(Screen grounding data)
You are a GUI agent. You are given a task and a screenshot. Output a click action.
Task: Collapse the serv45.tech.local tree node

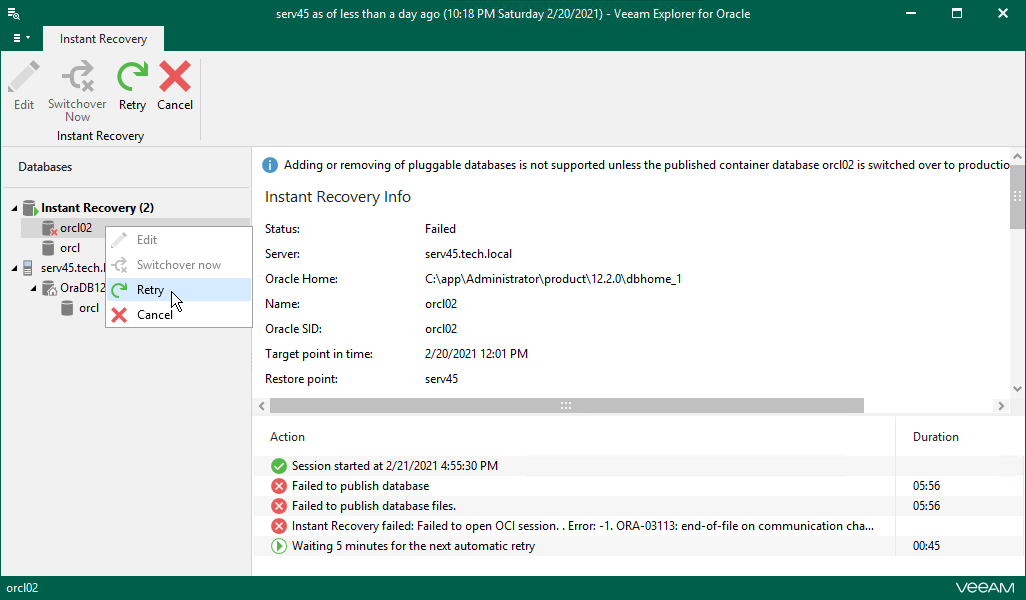pos(15,268)
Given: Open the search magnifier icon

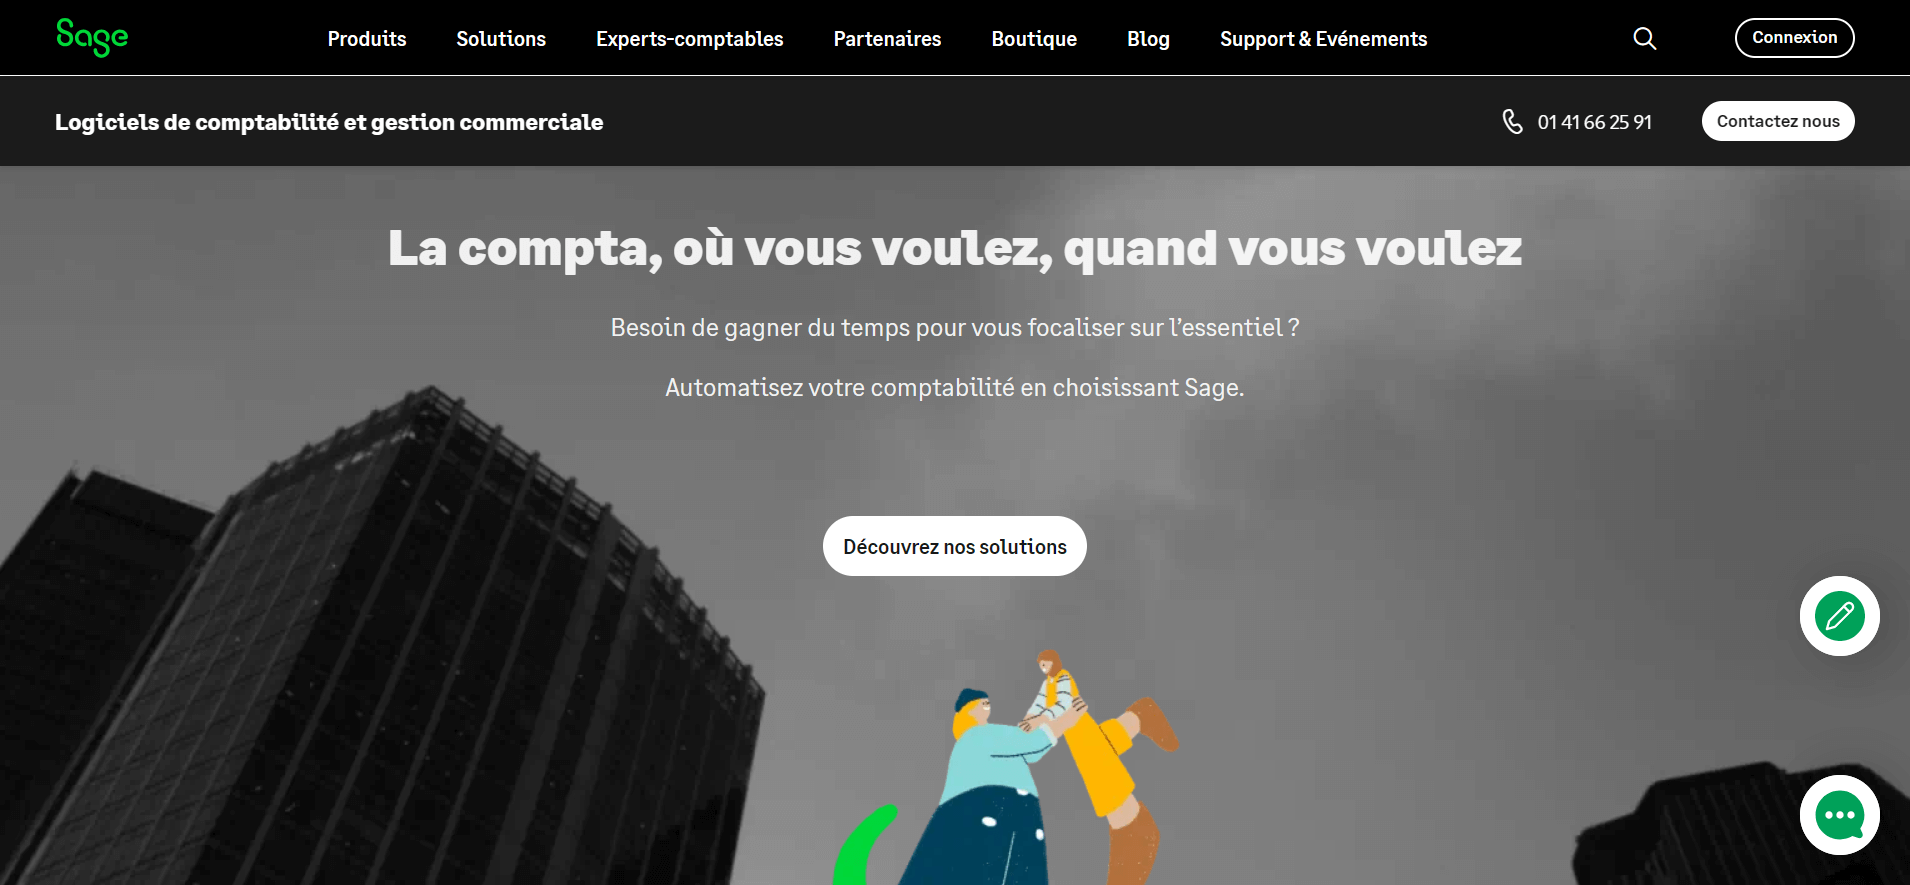Looking at the screenshot, I should point(1645,38).
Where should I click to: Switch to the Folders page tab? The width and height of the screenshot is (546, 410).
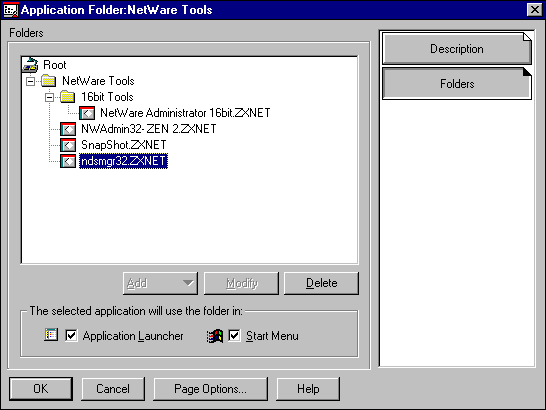coord(457,84)
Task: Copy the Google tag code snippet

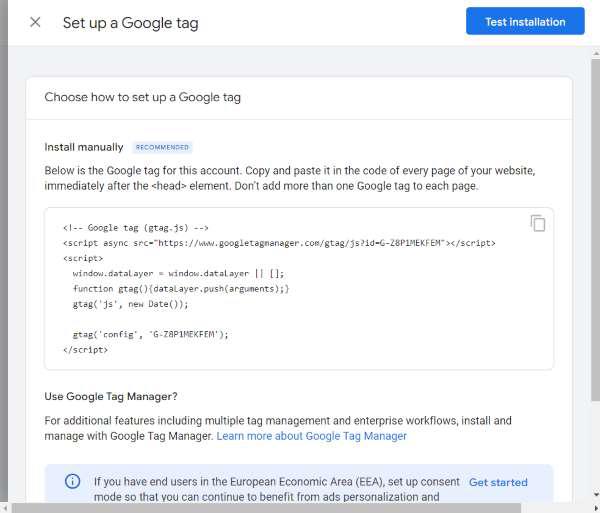Action: tap(538, 223)
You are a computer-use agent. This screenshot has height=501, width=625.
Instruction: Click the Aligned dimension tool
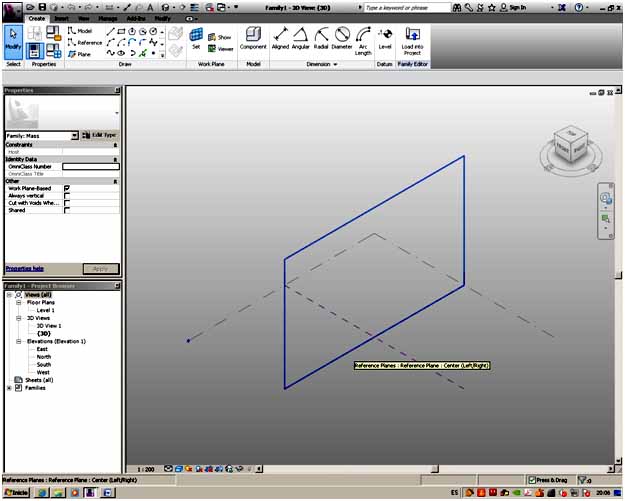click(x=280, y=38)

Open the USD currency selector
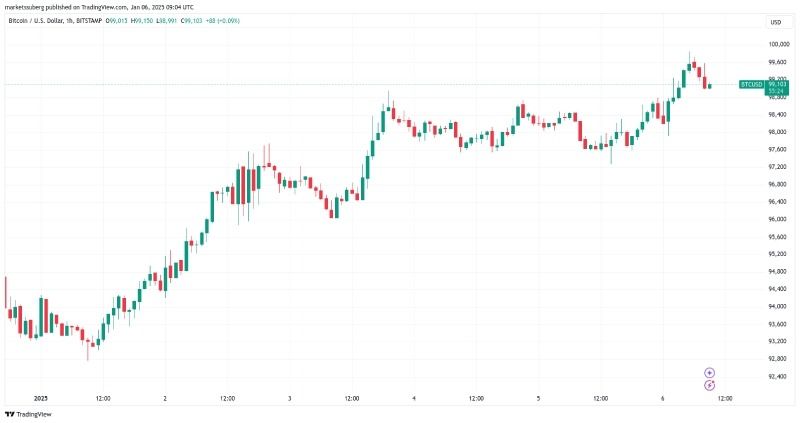[x=776, y=22]
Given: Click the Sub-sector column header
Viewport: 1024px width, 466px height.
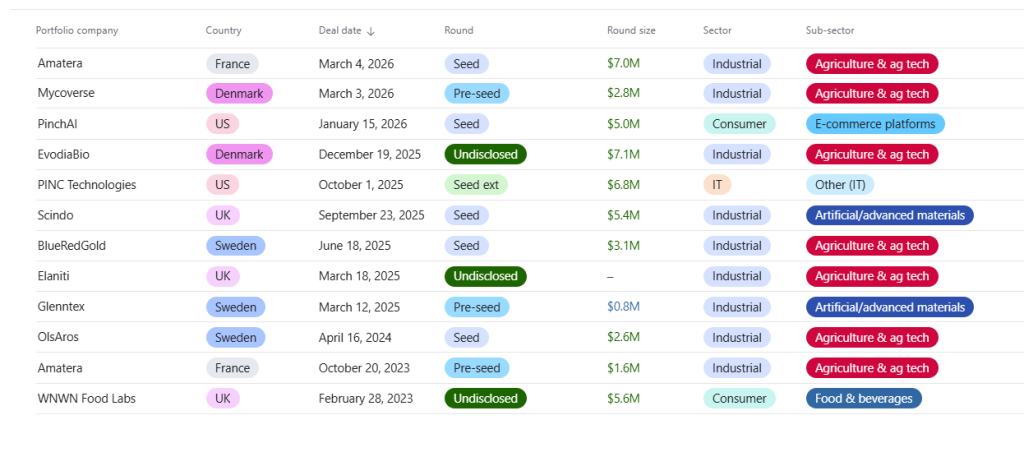Looking at the screenshot, I should tap(830, 31).
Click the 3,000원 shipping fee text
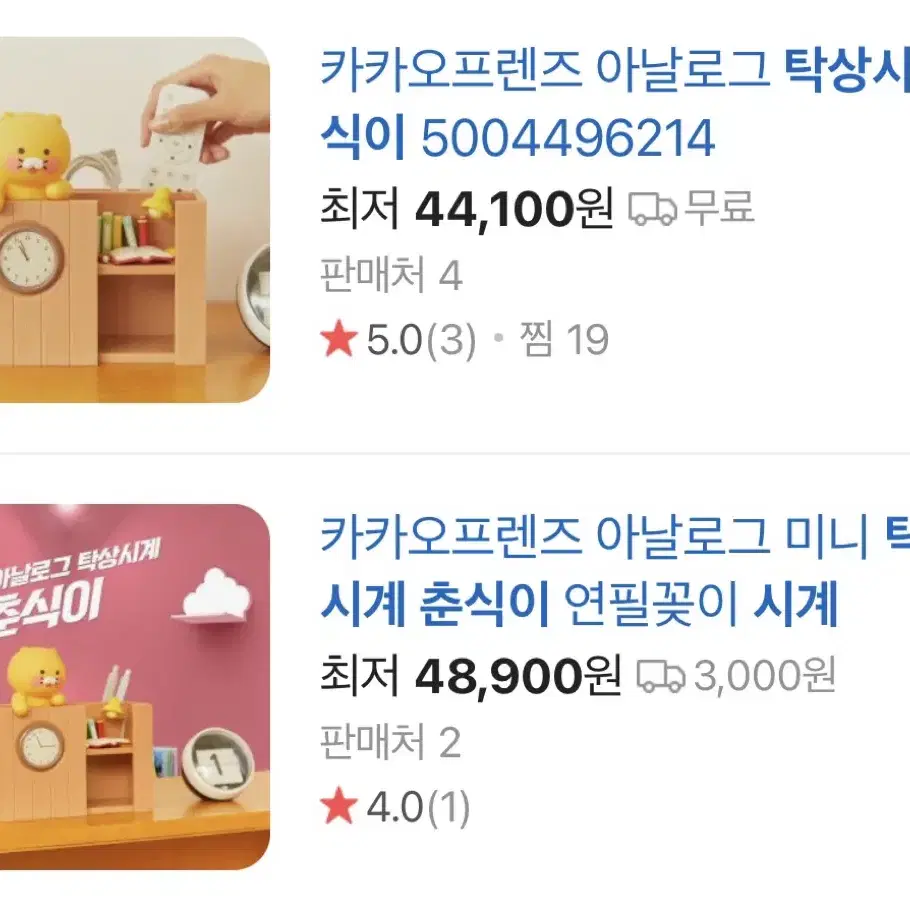The image size is (910, 910). (764, 676)
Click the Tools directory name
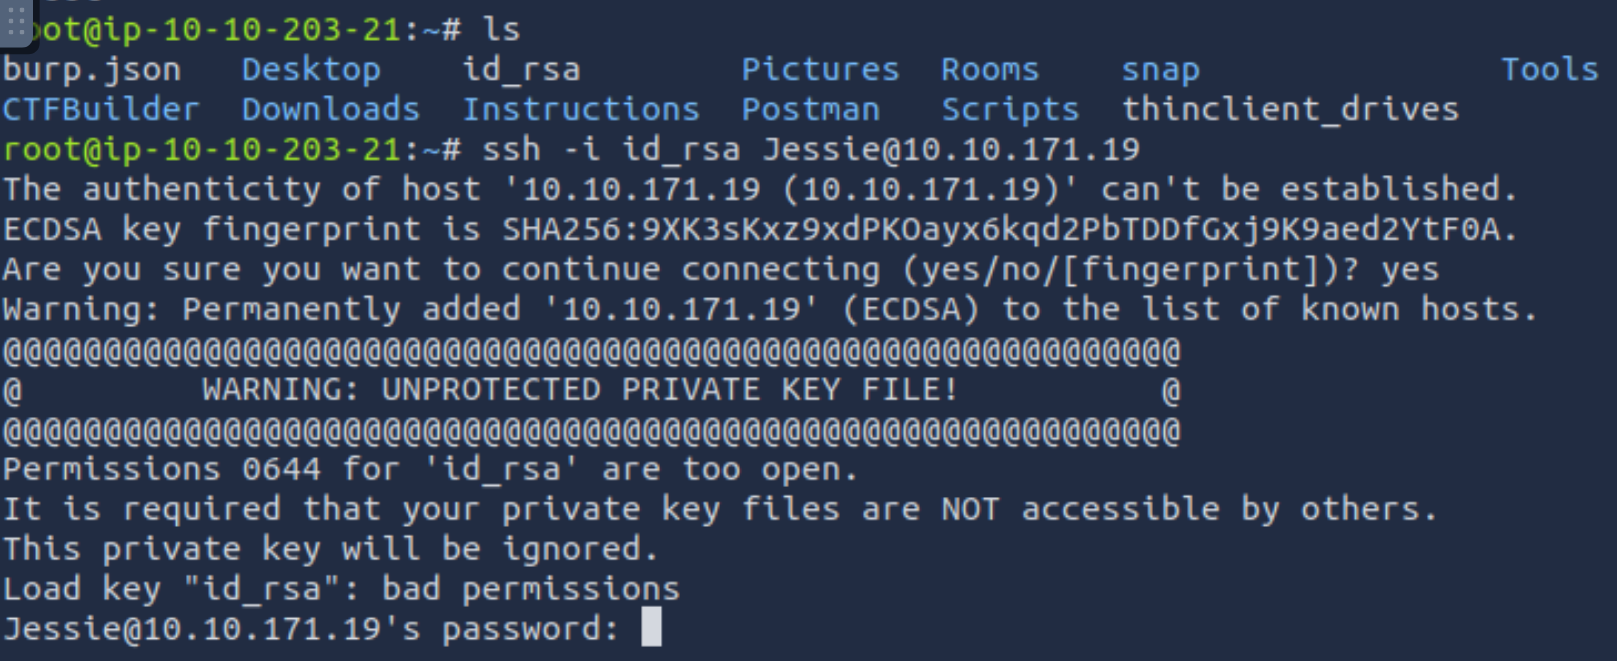Image resolution: width=1617 pixels, height=661 pixels. click(x=1550, y=69)
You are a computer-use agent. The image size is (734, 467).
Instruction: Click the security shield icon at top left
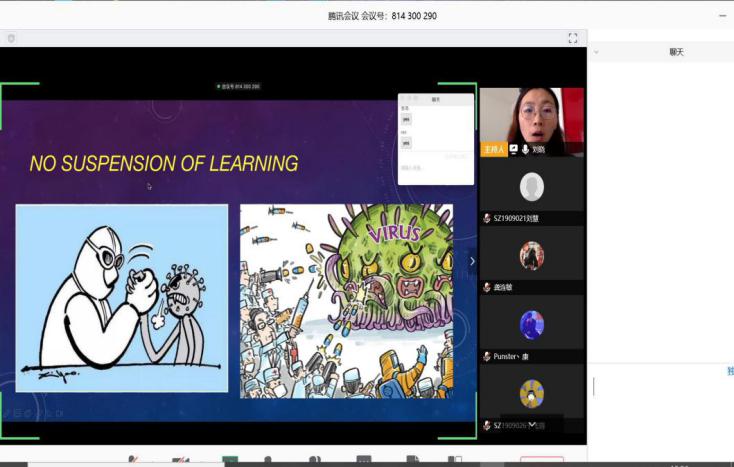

TASK OBJECTIVE
Format every line of the data above as a numbered list, leaving out the blank lines. Keep the pictures out of your answer.

FULL ANSWER
1. You are a GUI agent. You are given a task and a screenshot. Output a click action.
2. Task: Collapse the serv45.tech.local tree node
3. pos(15,268)
4. Given: Open the search magnifier icon
5. Looking at the screenshot, I should point(1645,38).
6. Where should I click to: Switch to the Folders page tab? The width and height of the screenshot is (546, 410).
7. coord(457,84)
8. Task: Copy the Google tag code snippet
9. Action: tap(538, 223)
10. You are a computer-use agent. This screenshot has height=501, width=625.
11. Instruction: Click the Aligned dimension tool
12. click(x=280, y=38)
13. Open the USD currency selector
14. [x=776, y=22]
15. Given: Click the Sub-sector column header
16. Viewport: 1024px width, 466px height.
17. Looking at the screenshot, I should tap(830, 31).
18. Click the 3,000원 shipping fee text
19. The image size is (910, 910). (764, 676)
20. Click the Tools directory name
21. Image resolution: width=1617 pixels, height=661 pixels. click(x=1550, y=69)
22. You are a computer-use agent. The image size is (734, 467).
23. Instruction: Click the security shield icon at top left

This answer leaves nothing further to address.